Obituary of Marilyn Phillips
The family of Marilyn Phillips is deeply saddened to announce her passing on January 1, 2024.
Marilyn is preceded in death by her parents, and survived by three children, four adult grandchildren, and a great-grandson. She is also survived by her younger brother, a nephew, and two nieces.
Marilyn was an adventurous soul. At a young age she decided to branch out by moving from a small midwestern farm town to a bigger city, where she met her husband, Bob Phillips.
Marilyn transitioned to the “big city” life quite naturally, and surprisingly for a farm-girl. She juggled raising three children, all the while keeping up with the many social engagements requisite of the spouse of an ad man. She was an avid stitcher, and was well-known in needlepoint circles around town, often tagging along with her mother-in-law. She loved spending time with her dear friends; ordering steak sandwiches for family dinner nights on Sundays; and, creating her fondest memories at the “Farm,” as the family called their residence when it was still surrounded by mostly pastureland.
Marilyn was also resourceful. At age 60, she moved to the west coast to be closer to her daughter and grandchildren. After finding it difficult to find an affordable place to live, she researched options and found a program that connected seniors in rent-controlled apartments with other seniors looking for affordable places to live. It was through that program Marilyn made fast friends with her new roommate, and their friendship blossomed over the next 10 years of living together.
During her time on the west coast, Marilyn was featured in a mainstream newspaper article about her experience with the senior matching program, was a guest on a syndicated morning show, and was the subject of an article in her former hometown’s local magazine. When not being highlighted in the media, she worked at an upscale boutique, while training to be a caregiver. She eventually left the boutique when she found employ with the owners and operators of a legendary restaurant, to care for the family matriarch. Her experience there would come in handy when she returned to her former stomping grounds, where she nannied for children of several prominent families and was a hired companion for others.

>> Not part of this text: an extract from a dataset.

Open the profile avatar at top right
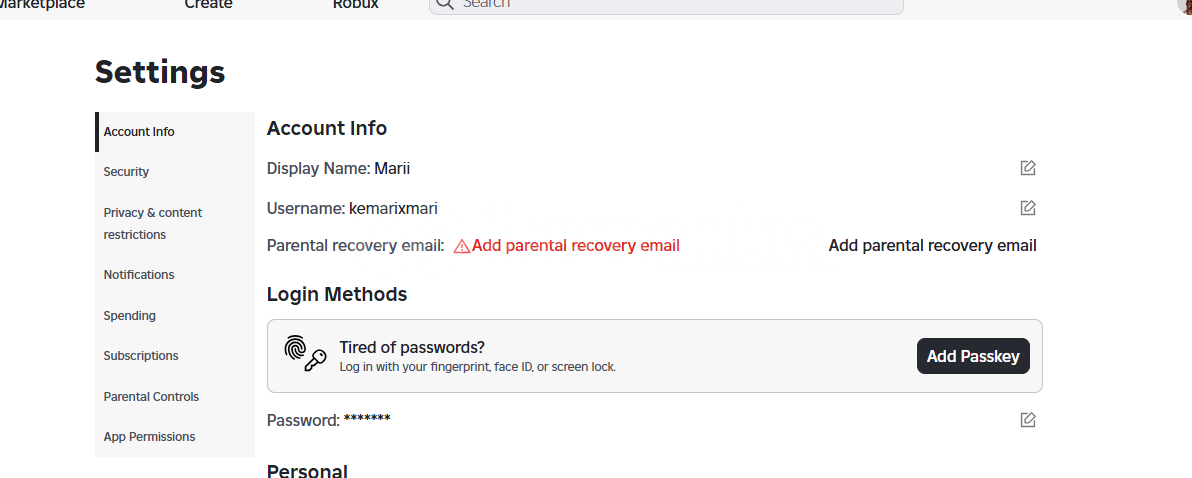 1187,5
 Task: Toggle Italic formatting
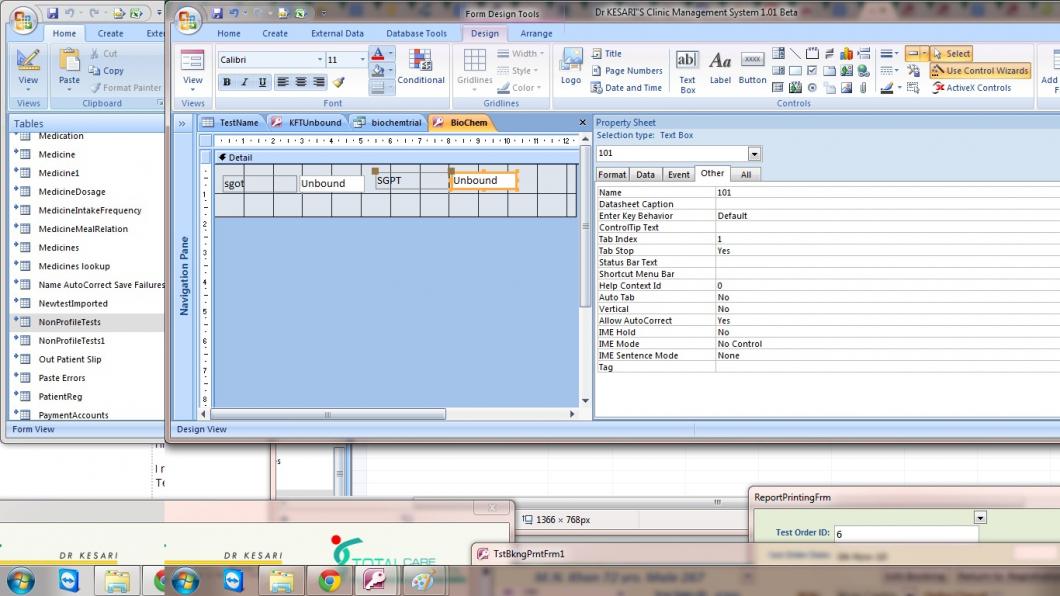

That was Marilyn. A celebrated figure wherever she went or lived, with all the humility that came from growing up on a midwestern farm.
Her resourcefulness didn't end on the west coast, though. In her 70’s, after moving back eastwardly, she became frustrated by the limited options available to seniors for carting groceries, dirty laundry, and various objects in and out of their apartments. Undeterred, she sketched a diagram onto a napkin of what she thought would be a perfect cart, and it later became a senior class project for the local private university’s mechanical engineering students three years in a row. When wheeling the resulting prototypes around her apartment complex, residents would ask her where she got “that great cart!”
Influenced by the teaching of Norman Vincent Peale, and an ardent fan of Dr. Schuller’s Hour of Power, Marilyn was always the optimist. She never fixated on the negative, choosing rather to focus on the positive, regardless of her circumstances. She encouraged her children to do the same and shared many words of wisdom over the last few years, such as, “We have so many good memories, there’s no reason to remember the bad.” A favorite was when she replied, “That’s a good note to end the day on, no one should end their day on a bad note,” after being told she was loved.
Marilyn never ended ANY day on a bad note, and left behind only the fondest of memories with everyone who knew her!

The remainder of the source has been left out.